EBITDA for the three month period ended March 31, 2018 was negatively affected by the accounting effect of a $0.6 million equity compensation expense. EBITDA for the three months ended March 31, 2017 was negatively affected by the accounting effect of a: (i) $1.5 million allowance for doubtful accounts; (ii) $1.3 million loss on the disposal due to the sale of one of our vessels; and (iii) $0.5 million equity compensation expense. Excluding these items, Adjusted EBITDA increased by $5.7 million to $31.5 million for the three month period ended March 31, 2018, as compared to $25.9 million for the same period in 2017. The increase in Adjusted EBITDA was primarily due to a: (i) $10.6 million increase in revenue; and (ii) $1.0 million increase in equity in net earnings of affiliated companies. The above increase was partially mitigated by a: (i) $0.3 million increase in time charter and voyage expenses; (ii) $2.3 million increase in management fees due to the increased fleet; (iii) $0.2 million increase in general and administrative expenses; (iv) $2.5 million decrease in other income; and (v) $0.6 million increase in other expenses.

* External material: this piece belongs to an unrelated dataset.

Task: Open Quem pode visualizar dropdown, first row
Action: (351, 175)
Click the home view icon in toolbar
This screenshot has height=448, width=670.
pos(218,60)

The reserve for estimated maintenance and replacement capital expenditures for the three month periods ended March 31, 2018 and 2017 was $6.1 million and $3.3 million, respectively (please see “Reconciliation of Non-GAAP Financial Measures” in Exhibit 3).
Navios Partners generated an operating surplus for the three month period ended March 31, 2018 of $17.5 million, as compared to $17.6 million for the three month period ended March 31, 2017. Operating Surplus is a non-GAAP financial measure used by certain investors to assist in evaluating a partnership’s ability to make quarterly cash distributions (please see “Reconciliation of Non-GAAP Financial Measures” in Exhibit 3).

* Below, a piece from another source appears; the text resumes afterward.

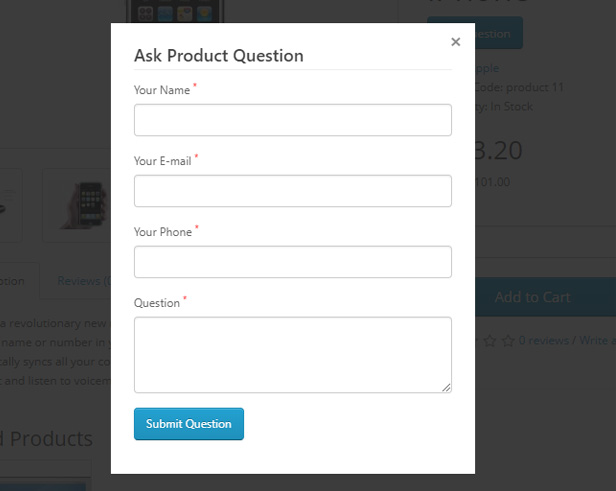The height and width of the screenshot is (491, 616).
Task: Activate the Your Phone input field
Action: coord(293,262)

Net Income for the three month period ended March 31, 2018 amounted to $5.5 million as compared to a net loss of $5.7 million for the three month period ended March 31, 2017. The increase in Net Income of $11.1 million was due to : (i) an $8.3 million increase in EBITDA; (ii) a $0.1 million decrease in direct vessel expenses; (iii) a $1.9 million decrease in depreciation and amortization expense; (iv) a $0.5 million decrease in interest expense and finance cost, net; and (v) a $0.4 million increase in interest income.